### Exercise instructions
Print all the entries verbatim.

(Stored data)
+-------+

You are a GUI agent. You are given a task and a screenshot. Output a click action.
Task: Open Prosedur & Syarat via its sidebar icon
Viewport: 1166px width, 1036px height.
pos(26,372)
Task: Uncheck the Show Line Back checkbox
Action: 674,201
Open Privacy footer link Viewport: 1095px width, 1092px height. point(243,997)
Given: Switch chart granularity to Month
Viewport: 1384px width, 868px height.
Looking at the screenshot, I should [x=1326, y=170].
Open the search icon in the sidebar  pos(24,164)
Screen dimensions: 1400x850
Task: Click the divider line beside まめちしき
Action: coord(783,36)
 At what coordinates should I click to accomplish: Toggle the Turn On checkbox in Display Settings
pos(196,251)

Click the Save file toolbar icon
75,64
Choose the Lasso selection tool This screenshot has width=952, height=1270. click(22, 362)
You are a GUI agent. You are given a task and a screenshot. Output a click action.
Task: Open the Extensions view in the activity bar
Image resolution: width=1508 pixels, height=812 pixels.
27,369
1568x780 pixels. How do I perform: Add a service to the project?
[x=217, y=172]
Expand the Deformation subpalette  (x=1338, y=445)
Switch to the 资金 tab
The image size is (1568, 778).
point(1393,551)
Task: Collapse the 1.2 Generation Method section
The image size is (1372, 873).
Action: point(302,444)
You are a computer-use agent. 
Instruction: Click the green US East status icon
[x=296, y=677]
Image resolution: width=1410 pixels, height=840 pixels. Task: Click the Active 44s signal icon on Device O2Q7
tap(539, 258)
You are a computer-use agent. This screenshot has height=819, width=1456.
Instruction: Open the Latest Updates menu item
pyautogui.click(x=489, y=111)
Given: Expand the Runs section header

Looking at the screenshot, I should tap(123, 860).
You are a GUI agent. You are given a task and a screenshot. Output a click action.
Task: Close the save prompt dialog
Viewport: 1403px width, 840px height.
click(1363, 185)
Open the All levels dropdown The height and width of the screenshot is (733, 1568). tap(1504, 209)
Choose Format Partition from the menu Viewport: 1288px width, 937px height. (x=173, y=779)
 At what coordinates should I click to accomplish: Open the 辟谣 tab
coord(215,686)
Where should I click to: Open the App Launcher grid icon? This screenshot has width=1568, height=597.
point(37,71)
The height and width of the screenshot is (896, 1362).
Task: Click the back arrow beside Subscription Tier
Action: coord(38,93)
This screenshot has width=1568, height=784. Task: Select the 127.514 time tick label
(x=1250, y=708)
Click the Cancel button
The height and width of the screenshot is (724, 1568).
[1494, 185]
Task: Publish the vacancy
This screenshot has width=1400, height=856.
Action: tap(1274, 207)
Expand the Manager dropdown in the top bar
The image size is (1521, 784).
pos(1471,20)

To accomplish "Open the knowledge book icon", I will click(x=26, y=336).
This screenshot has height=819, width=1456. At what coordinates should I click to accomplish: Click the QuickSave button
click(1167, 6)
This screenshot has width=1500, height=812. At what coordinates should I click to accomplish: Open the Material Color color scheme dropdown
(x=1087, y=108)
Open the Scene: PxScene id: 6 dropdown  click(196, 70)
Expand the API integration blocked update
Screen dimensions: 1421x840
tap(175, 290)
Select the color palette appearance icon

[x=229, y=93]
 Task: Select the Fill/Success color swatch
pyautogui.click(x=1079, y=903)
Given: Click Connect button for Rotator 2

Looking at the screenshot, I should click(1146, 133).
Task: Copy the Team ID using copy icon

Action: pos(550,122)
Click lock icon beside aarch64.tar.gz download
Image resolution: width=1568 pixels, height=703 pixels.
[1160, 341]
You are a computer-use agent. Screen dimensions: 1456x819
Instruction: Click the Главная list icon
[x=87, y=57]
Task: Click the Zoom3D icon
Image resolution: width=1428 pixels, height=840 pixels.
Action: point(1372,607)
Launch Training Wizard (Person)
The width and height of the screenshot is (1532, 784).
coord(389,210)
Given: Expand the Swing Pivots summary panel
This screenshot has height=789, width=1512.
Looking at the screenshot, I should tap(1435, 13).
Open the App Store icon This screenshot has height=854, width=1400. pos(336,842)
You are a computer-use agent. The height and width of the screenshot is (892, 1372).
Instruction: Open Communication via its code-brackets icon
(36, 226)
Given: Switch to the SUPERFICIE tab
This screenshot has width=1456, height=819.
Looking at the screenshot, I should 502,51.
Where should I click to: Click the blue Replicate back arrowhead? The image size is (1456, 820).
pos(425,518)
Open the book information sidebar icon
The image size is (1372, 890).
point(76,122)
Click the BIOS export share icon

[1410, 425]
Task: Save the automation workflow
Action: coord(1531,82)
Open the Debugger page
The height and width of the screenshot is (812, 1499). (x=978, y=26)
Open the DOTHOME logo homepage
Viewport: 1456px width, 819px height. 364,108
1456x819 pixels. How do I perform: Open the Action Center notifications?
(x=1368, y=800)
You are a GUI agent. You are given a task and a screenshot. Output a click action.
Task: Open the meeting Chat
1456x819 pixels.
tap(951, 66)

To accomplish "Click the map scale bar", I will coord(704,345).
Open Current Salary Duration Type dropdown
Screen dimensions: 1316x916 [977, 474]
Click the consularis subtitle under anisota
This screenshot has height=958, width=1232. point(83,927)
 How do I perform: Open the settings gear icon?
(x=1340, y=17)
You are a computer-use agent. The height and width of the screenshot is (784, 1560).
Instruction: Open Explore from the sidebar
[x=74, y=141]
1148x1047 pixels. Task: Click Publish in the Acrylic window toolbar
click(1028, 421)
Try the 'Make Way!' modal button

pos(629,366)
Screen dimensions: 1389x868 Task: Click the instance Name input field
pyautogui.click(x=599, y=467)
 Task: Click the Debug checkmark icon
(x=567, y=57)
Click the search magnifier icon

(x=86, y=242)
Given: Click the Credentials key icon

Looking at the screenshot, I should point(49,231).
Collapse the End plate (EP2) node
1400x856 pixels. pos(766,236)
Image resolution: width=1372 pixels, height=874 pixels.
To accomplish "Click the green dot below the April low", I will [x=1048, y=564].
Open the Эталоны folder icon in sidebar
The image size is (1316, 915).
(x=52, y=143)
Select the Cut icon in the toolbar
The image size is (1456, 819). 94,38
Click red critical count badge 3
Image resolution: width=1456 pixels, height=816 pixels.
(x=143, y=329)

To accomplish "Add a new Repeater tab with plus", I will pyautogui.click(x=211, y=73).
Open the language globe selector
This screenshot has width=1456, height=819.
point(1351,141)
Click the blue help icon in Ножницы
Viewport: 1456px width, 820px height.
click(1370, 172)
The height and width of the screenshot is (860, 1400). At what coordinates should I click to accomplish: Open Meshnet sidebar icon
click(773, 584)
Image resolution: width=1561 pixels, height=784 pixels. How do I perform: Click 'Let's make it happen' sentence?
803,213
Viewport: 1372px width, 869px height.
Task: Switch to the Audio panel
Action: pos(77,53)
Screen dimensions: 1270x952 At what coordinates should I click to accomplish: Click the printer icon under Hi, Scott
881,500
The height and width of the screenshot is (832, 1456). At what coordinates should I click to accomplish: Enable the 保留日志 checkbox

+-------+

### The completed task
You are a GUI agent. You are given a task and a screenshot. Output a click action.
Task: Open Prosedur & Syarat via its sidebar icon
Viewport: 1166px width, 1036px height.
pos(26,372)
Task: Uncheck the Show Line Back checkbox
Action: 674,201
Open Privacy footer link Viewport: 1095px width, 1092px height. point(243,997)
Given: Switch chart granularity to Month
Viewport: 1384px width, 868px height.
Looking at the screenshot, I should [x=1326, y=170].
Open the search icon in the sidebar  pos(24,164)
Screen dimensions: 1400x850
Task: Click the divider line beside まめちしき
Action: coord(783,36)
 At what coordinates should I click to accomplish: Toggle the Turn On checkbox in Display Settings
pos(196,251)

Click the Save file toolbar icon
75,64
Choose the Lasso selection tool This screenshot has width=952, height=1270. click(22, 362)
You are a GUI agent. You are given a task and a screenshot. Output a click action.
Task: Open the Extensions view in the activity bar
Image resolution: width=1508 pixels, height=812 pixels.
27,369
1568x780 pixels. How do I perform: Add a service to the project?
[x=217, y=172]
Expand the Deformation subpalette  (x=1338, y=445)
Switch to the 资金 tab
The image size is (1568, 778).
point(1393,551)
Task: Collapse the 1.2 Generation Method section
The image size is (1372, 873).
Action: point(302,444)
You are a computer-use agent. 
Instruction: Click the green US East status icon
[x=296, y=677]
Image resolution: width=1410 pixels, height=840 pixels. Task: Click the Active 44s signal icon on Device O2Q7
tap(539, 258)
You are a computer-use agent. This screenshot has height=819, width=1456.
Instruction: Open the Latest Updates menu item
pyautogui.click(x=489, y=111)
Given: Expand the Runs section header

Looking at the screenshot, I should tap(123, 860).
You are a GUI agent. You are given a task and a screenshot. Output a click action.
Task: Close the save prompt dialog
Viewport: 1403px width, 840px height.
click(1363, 185)
Open the All levels dropdown The height and width of the screenshot is (733, 1568). tap(1504, 209)
Choose Format Partition from the menu Viewport: 1288px width, 937px height. (x=173, y=779)
 At what coordinates should I click to accomplish: Open the 辟谣 tab
coord(215,686)
Where should I click to: Open the App Launcher grid icon? This screenshot has width=1568, height=597.
point(37,71)
The height and width of the screenshot is (896, 1362).
Task: Click the back arrow beside Subscription Tier
Action: coord(38,93)
This screenshot has width=1568, height=784. Task: Select the 127.514 time tick label
(x=1250, y=708)
Click the Cancel button
The height and width of the screenshot is (724, 1568).
[1494, 185]
Task: Publish the vacancy
This screenshot has width=1400, height=856.
Action: tap(1274, 207)
Expand the Manager dropdown in the top bar
The image size is (1521, 784).
pos(1471,20)

To accomplish "Open the knowledge book icon", I will click(x=26, y=336).
This screenshot has height=819, width=1456. At what coordinates should I click to accomplish: Click the QuickSave button
click(1167, 6)
This screenshot has width=1500, height=812. At what coordinates should I click to accomplish: Open the Material Color color scheme dropdown
(x=1087, y=108)
Open the Scene: PxScene id: 6 dropdown  click(196, 70)
Expand the API integration blocked update
Screen dimensions: 1421x840
tap(175, 290)
Select the color palette appearance icon

[x=229, y=93]
 Task: Select the Fill/Success color swatch
pyautogui.click(x=1079, y=903)
Given: Click Connect button for Rotator 2

Looking at the screenshot, I should click(1146, 133).
Task: Copy the Team ID using copy icon

Action: pos(550,122)
Click lock icon beside aarch64.tar.gz download
Image resolution: width=1568 pixels, height=703 pixels.
[1160, 341]
You are a computer-use agent. Screen dimensions: 1456x819
Instruction: Click the Главная list icon
[x=87, y=57]
Task: Click the Zoom3D icon
Image resolution: width=1428 pixels, height=840 pixels.
Action: point(1372,607)
Launch Training Wizard (Person)
The width and height of the screenshot is (1532, 784).
coord(389,210)
Given: Expand the Swing Pivots summary panel
This screenshot has height=789, width=1512.
Looking at the screenshot, I should tap(1435, 13).
Open the App Store icon This screenshot has height=854, width=1400. pos(336,842)
You are a computer-use agent. The height and width of the screenshot is (892, 1372).
Instruction: Open Communication via its code-brackets icon
(36, 226)
Given: Switch to the SUPERFICIE tab
This screenshot has width=1456, height=819.
Looking at the screenshot, I should 502,51.
Where should I click to: Click the blue Replicate back arrowhead? The image size is (1456, 820).
pos(425,518)
Open the book information sidebar icon
The image size is (1372, 890).
point(76,122)
Click the BIOS export share icon

[1410, 425]
Task: Save the automation workflow
Action: coord(1531,82)
Open the Debugger page
The height and width of the screenshot is (812, 1499). (x=978, y=26)
Open the DOTHOME logo homepage
Viewport: 1456px width, 819px height. 364,108
1456x819 pixels. How do I perform: Open the Action Center notifications?
(x=1368, y=800)
You are a GUI agent. You are given a task and a screenshot. Output a click action.
Task: Open the meeting Chat
1456x819 pixels.
tap(951, 66)

To accomplish "Click the map scale bar", I will coord(704,345).
Open Current Salary Duration Type dropdown
Screen dimensions: 1316x916 [977, 474]
Click the consularis subtitle under anisota
This screenshot has height=958, width=1232. point(83,927)
 How do I perform: Open the settings gear icon?
(x=1340, y=17)
You are a computer-use agent. The height and width of the screenshot is (784, 1560).
Instruction: Open Explore from the sidebar
[x=74, y=141]
1148x1047 pixels. Task: Click Publish in the Acrylic window toolbar
click(1028, 421)
Try the 'Make Way!' modal button

pos(629,366)
Screen dimensions: 1389x868 Task: Click the instance Name input field
pyautogui.click(x=599, y=467)
 Task: Click the Debug checkmark icon
(x=567, y=57)
Click the search magnifier icon

(x=86, y=242)
Given: Click the Credentials key icon

Looking at the screenshot, I should point(49,231).
Collapse the End plate (EP2) node
1400x856 pixels. pos(766,236)
Image resolution: width=1372 pixels, height=874 pixels.
To accomplish "Click the green dot below the April low", I will [x=1048, y=564].
Open the Эталоны folder icon in sidebar
The image size is (1316, 915).
(x=52, y=143)
Select the Cut icon in the toolbar
The image size is (1456, 819). 94,38
Click red critical count badge 3
Image resolution: width=1456 pixels, height=816 pixels.
(x=143, y=329)

To accomplish "Add a new Repeater tab with plus", I will pyautogui.click(x=211, y=73).
Open the language globe selector
This screenshot has width=1456, height=819.
point(1351,141)
Click the blue help icon in Ножницы
Viewport: 1456px width, 820px height.
click(1370, 172)
The height and width of the screenshot is (860, 1400). At what coordinates should I click to accomplish: Open Meshnet sidebar icon
click(773, 584)
Image resolution: width=1561 pixels, height=784 pixels. How do I perform: Click 'Let's make it happen' sentence?
803,213
Viewport: 1372px width, 869px height.
Task: Switch to the Audio panel
Action: pos(77,53)
Screen dimensions: 1270x952 At what coordinates should I click to accomplish: Click the printer icon under Hi, Scott
881,500
The height and width of the screenshot is (832, 1456). At what coordinates should I click to accomplish: Enable the 保留日志 checkbox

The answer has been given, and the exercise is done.